M. Ludovic Haye, rapporteur. - Une concertation a systématiquement lieu avec les pays frontaliers pour déterminer les projets d'infrastructures à réaliser. Par conséquent, la France ne subit pas les choix de ses voisins en ce domaine.

Des progrès ont été réalisés en faveur des transports en commun, notamment ferroviaires, puisque nous avons privilégié les mobilités douces pour des raisons écologiques. Les travaux d'infrastructures routières mettent en effet plus de temps à aboutir.

M. Olivier Cadic. - Les axes routiers pâtissent à la fois des déplacements des travailleurs transfrontaliers, mais aussi de l'activité de fret de l'aéroport de Luxembourg-Findel qui génère un trafic important de camions.

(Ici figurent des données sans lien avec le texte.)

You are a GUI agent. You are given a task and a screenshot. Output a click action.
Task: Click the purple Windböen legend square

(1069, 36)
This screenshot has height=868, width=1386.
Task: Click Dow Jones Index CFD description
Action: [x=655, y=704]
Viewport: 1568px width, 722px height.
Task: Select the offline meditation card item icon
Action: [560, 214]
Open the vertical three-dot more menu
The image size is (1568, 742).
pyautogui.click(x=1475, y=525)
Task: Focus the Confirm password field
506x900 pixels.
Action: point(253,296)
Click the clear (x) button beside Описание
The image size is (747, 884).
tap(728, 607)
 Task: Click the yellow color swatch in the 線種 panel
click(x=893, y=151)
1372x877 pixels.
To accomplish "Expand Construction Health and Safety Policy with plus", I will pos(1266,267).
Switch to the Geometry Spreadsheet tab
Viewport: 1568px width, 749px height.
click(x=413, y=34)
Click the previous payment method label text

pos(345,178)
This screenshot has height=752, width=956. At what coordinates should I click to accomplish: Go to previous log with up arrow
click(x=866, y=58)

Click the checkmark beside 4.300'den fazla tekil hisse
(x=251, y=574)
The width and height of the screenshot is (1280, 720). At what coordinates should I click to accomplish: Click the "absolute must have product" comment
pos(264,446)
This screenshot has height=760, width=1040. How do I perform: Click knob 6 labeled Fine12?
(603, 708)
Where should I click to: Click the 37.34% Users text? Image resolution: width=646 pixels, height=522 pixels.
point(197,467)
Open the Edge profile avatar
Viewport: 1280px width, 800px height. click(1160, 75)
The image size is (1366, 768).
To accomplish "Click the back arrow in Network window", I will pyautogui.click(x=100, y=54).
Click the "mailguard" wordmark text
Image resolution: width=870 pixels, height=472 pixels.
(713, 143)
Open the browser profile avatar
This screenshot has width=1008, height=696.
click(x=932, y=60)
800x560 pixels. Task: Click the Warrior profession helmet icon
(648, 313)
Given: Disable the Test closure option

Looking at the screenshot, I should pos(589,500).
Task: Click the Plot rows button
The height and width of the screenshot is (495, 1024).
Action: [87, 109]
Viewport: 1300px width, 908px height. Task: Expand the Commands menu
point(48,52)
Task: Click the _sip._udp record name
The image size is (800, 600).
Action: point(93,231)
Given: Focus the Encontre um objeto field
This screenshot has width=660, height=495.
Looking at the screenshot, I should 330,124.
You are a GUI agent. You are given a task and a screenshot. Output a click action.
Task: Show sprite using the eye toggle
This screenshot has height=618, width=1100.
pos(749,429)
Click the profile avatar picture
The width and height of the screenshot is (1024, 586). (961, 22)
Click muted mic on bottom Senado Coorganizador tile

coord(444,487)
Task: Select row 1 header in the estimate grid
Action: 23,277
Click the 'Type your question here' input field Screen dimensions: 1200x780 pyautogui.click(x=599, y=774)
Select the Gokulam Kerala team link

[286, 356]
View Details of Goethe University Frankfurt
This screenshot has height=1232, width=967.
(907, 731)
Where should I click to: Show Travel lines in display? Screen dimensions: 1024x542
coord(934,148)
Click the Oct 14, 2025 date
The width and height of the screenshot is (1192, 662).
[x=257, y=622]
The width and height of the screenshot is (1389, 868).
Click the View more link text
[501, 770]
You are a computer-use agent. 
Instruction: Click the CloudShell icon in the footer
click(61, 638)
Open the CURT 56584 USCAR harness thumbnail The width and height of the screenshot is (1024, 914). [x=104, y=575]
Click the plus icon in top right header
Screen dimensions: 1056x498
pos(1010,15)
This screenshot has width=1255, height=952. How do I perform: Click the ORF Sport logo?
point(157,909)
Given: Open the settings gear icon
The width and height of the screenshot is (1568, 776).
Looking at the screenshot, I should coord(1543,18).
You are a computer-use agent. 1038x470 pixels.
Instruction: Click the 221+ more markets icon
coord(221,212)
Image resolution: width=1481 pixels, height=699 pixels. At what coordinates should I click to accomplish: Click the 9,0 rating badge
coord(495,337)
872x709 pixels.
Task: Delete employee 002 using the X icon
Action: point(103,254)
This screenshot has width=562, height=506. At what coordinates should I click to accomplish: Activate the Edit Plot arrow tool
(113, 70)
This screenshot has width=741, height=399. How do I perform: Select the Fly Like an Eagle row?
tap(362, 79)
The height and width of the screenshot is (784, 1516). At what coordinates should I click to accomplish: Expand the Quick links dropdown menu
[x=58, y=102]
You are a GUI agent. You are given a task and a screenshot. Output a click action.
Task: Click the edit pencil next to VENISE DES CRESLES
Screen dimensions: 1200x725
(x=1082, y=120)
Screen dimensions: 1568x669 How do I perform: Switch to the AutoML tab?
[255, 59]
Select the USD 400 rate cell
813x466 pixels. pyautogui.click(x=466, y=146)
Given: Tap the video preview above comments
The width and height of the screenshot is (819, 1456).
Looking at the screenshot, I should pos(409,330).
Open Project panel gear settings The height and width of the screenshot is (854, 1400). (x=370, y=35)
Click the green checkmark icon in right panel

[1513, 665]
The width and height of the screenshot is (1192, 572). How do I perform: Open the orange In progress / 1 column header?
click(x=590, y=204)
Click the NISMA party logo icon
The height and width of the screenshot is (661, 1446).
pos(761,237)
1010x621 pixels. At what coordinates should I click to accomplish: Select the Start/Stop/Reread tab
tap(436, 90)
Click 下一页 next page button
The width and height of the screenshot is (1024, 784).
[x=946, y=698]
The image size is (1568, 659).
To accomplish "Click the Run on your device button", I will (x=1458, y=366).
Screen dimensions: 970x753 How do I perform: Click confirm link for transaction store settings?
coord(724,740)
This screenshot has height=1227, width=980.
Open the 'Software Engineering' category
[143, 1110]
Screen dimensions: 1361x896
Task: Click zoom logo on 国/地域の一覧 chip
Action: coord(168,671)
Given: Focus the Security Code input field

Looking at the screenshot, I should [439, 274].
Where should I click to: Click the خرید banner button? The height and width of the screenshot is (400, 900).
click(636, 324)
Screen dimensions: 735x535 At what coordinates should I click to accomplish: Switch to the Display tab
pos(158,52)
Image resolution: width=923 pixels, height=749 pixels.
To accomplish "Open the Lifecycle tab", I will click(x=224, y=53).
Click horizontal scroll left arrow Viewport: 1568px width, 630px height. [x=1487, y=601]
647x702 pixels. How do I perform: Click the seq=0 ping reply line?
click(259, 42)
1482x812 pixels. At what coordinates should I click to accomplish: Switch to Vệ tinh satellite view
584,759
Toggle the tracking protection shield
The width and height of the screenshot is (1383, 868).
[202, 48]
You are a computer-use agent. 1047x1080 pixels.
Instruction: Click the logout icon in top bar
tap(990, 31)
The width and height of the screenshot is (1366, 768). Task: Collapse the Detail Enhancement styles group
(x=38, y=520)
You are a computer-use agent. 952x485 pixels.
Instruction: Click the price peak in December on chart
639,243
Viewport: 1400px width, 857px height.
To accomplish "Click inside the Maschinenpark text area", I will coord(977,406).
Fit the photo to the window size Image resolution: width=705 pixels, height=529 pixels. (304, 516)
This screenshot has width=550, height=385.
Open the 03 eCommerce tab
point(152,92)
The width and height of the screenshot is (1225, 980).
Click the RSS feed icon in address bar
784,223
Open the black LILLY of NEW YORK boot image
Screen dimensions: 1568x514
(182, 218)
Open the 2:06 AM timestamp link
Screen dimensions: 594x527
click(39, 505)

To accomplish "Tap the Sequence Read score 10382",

M. Ludovic Haye, rapporteur. - Comme je l'indiquais précédemment, une séquence de concertation s'est tenue il y a un an sur le secteur nord du projet A31 bis ; la question routière est donc bien prise en compte. Nous constatons en effet une saturation des axes routiers aux heures de pointe, qui n'est pas sans conséquence sur le temps de trajet des usagers. J'évoquais tout à l'heure les solutions envisagées, telles que les voies réservées, pour répondre à ces difficultés qui sont au coeur des préoccupations des territoires frontaliers.

Le projet de loi est adopté sans modification.

Conformément aux orientations du rapport d'information n° 204 (2014-2015) qu'elle a adopté le 18 décembre 2014, la commission a autorisé la publication du présent rapport synthétique.